Tuesday, November 8, 2022

A New Authoritarian Political Style Is on the Ballot in Ohio

By Stephanie Slade

Thursday, November 03,2022

 

According to the polling averages, Republican venture capitalist J.D. Vance is currently leading his opponent, Democratic Rep. Tim Ryan, by a little over two points in the Ohio Senate race. FiveThirtyEight now gives the Hillbilly Elegy author an 80 percent chance of winning the seat in Tuesday's midterm. Assuming that forecast proves accurate, it will be a major victory for a combative, authoritarian political style increasingly associated with the national conservative movement.

 

The signature characteristic of the natcons, as I've written elsewhere, is a desire to wield government power in "muscular" fashion against their political enemies. Vance, who spoke at the National Conservatism Conference in 2019 and 2021, epitomizes that lust for power; if anything, he has been more willing than most on the New Right to openly declare his intent to use the state in obviously extralegal ways, telling Fox News' Tucker Carlson, for example, that conservatives should employ the taxation power to "seize" the assets of "woke, leftist" nonprofits such as the Ford Foundation and universities such as Harvard.

 

Note well the call for a selective application of the law. Vance pointedly isn't saying that we should rethink the tax-exempt status of nonprofits and universities in general. He's saying private entities should be punitively targeted for their political views. This is not noble opposition to cronyism; it's an abuse of power that conservatives would instantly recognize as a violation of the rule of law were it ever attempted by the left.

 

Vance has also been shockingly candid about the fact that—contra the talking points of GOP political aspirants from decades past—he is not merely out to win power in order to roll back the size and scope of government. He means to rule.
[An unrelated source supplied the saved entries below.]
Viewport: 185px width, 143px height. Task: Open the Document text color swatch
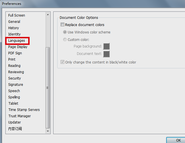(x=106, y=54)
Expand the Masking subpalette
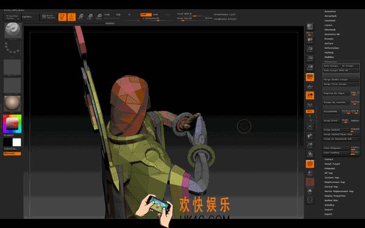365x228 pixels. (329, 53)

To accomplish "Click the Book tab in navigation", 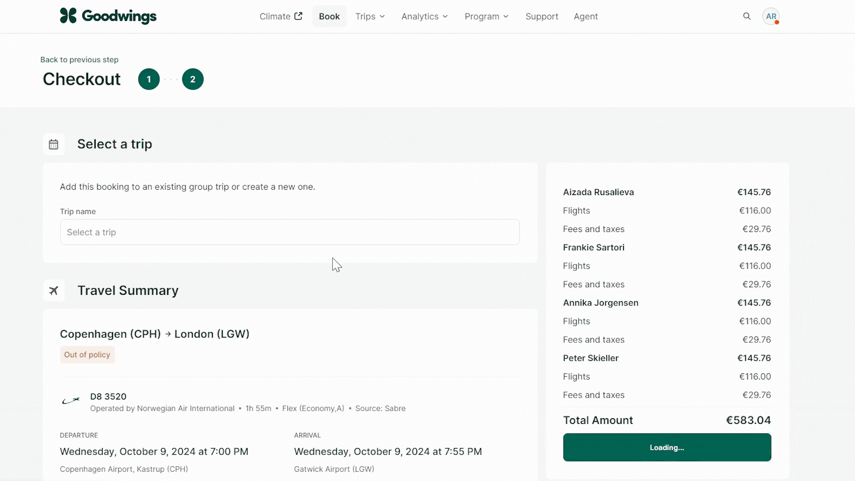I will pyautogui.click(x=329, y=16).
Here he is laying out his approach last year in an interview with the controversial men's rights activist Jack Murphy:

 

So a lot of conservatives have said we should deconstruct the administrative state. We should basically eliminate the administrative state. And I'm sympathetic to that project, but another option is that we should just seize the administrative state for our own purposes. We should fire all of the people. I think Trump is gonna run again in 2024. I think he'll probably win again in 2024, and he'll win by a margin such that he'll be the president of the United States in January of 2025. I think what Trump should do, if I was giving him one piece of advice: Fire every single mid-level bureaucrat. Every civil servant in the administrative state. Replace them with our people, and when the courts—because you will get taken to court—and when the courts stop you, stand before the country like Andrew Jackson did, and say, "The chief justice has made his ruling. Now let him enforce it." [emphasis added]

 

Vance, a Yale-educated lawyer, knows such a move would be blocked by the courts. Taking a page from the book of neoreactionary blogger Curtis Yarvin, a self-described monarchist, he thinks a Republican president should do it anyway, and to defy any attempt at judicial review. That scenario, if it came to pass, would be a bona fide constitutional crisis.

 

Ryan, a Democrat who has supported President Joe Biden's agenda as a member of Congress, is no libertarian himself. On economics, the platforms of the two candidates are functionally similar. Both oppose free trade (with Ryan boasting in one campaign ad that "I voted with Trump" on that issue), blame China for many of America's problems, and support industrial policy to prop up domestic manufacturing. Both have focused on drug overdoses in the region and call for increased funding for law enforcement. Both would raise taxes.

 

The main policy distinctions between the Senate hopefuls, then, are on cultural issues. Ryan has hit Vance for opposing abortion rights, while Vance has hit Ryan for being soft on immigration.

 

Arguably the most jarring aspect of the Vance campaign, though, is how transparently it has fomented hate and rejected individual liberty as a value. "If we're going to actually really effect real change in the country," he told Ben Domenech, the former publisher of The Federalist, last year, "it will require us completely replacing the existing ruling class with another ruling class." For Vance, as for so many natcons, politics is a war to determine which elites get to impose their will on the rest of us.